E così JPP usa la sua immagine indimenticata, il suo Pallone d’Oro in bella mostra in salotto, per sensibilizzare e raccogliere fondi e aiutare altre famiglie.
«È stato bellissimo scoprire di non essere soli». Nulla di strano, in fondo, visto che, secondo JPP, ciò che gli manca del calcio di oggi è il sentimento di squadra: «Si trovano talenti facilmente, arrivano da tutto il mondo. Anche nel calcio femminile, io seguo quello francese. Ma le squadre non ci sono più. Quando giocavo ad esempio nel Milan eravamo compagni, eravamo un gruppo.

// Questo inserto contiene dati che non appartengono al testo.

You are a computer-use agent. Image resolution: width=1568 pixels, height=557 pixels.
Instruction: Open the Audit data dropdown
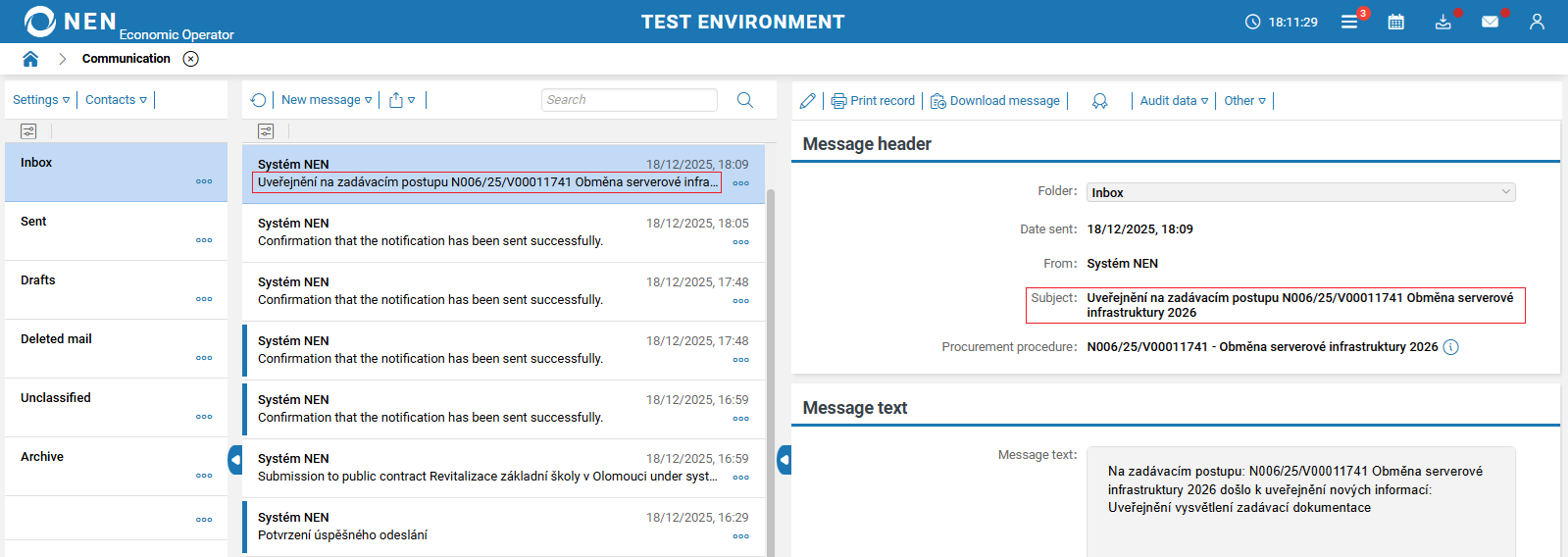pyautogui.click(x=1174, y=101)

Oggi l’ego supera l’amicizia, sono più importanti le individualità. Anche perché non si è mai soli a giocare a calcio. Non è un uomo solo che perde o vince una partita». È rispettoso delle regole, Papin. Disciplinato. «Occorre rigore, sempre, rigore tutti i giorni». Proprio come ha fatto con Emily. Un’ostinata e costante speranza di andare in rete. Poi, chi vincerà la partita si vedrà. Di fatto, è una ricerca a dare il massimo, a fare bene, a unire, piuttosto che dividere. «Solo se sono allenatore amo prendere io le decisioni, tutte le decisioni. Ad esempio con il Châteauroux ho scelto chi ingaggiare, chi far entrare in campo, non ho voluto interferenze con la dirigenza del club».
C’è un giocatore che rispetti, del passato o del presente?
«Paolo Maldini. Lui dava il 200% in allenamento e il 200% in partita. E questo conta, come giocatore, come uomo». Ancora Milan (Papin sorride).
Cosa deve tenere in mente un giovane d’oggi che vuol fare del calcio la sua professione?
«Deve ricordarsi che è un gioco».
Visto che frequenti il Qatar, puoi dirci qualcosa a proposito dei Mondiali del 2022?
«Ci sono molte polemiche oggi per il Qatar che prepara la Coppa del Mondo, come se il calcio fosse una cosa solo per i club europei o sudamericani. Ma il calcio è di tutti. Io là viaggio molto per lavoro e trovo che abbiano risollevato economicamente e con entusiasmo anche il calcio europeo. Ché poi, il calcio è differente: in Inghilterra e Germania è più fisico, in Francia è più basato sulla tecnica, in Italia sulla tattica. Eppure è universale».
Mondiali 2006, partita Francia-Italia…
«Ah, beh.. Materazzi deve aver detto qualcosa che ha veramente ferito Zidane, qualcosa che ha fatto molto male. Ma ancor di più ha fatto male a una generazione il fatto che Zidane non abbia mai chiesto scusa per il suo gesto, così oggi sembra normale ai ragazzi prenderlo a esempio».
In questo essere così internazionali, con la vostra associazione vi occupate di casi di tutto il mondo?
«No, non possiamo» risponde Florence. «La nostra raccolta fondi si apre a gennaio e a dicembre le casse vengono svuotate, completamente. Scegliamo noi le famiglie da aiutare. Tutti i soldi sono versati alle famiglie che hanno bisogno e siccome siamo anche noi in prima persona ad occuparcene, abbiamo ristretto il campo di azione alla Francia. Osserviamo la gravità, studiamo le situazioni, scegliamo a campione secondo alcuni standard. E tutto il movimento è basato su JPP».
La potenza di una sigla. Un vero Monsieur oltre il gol.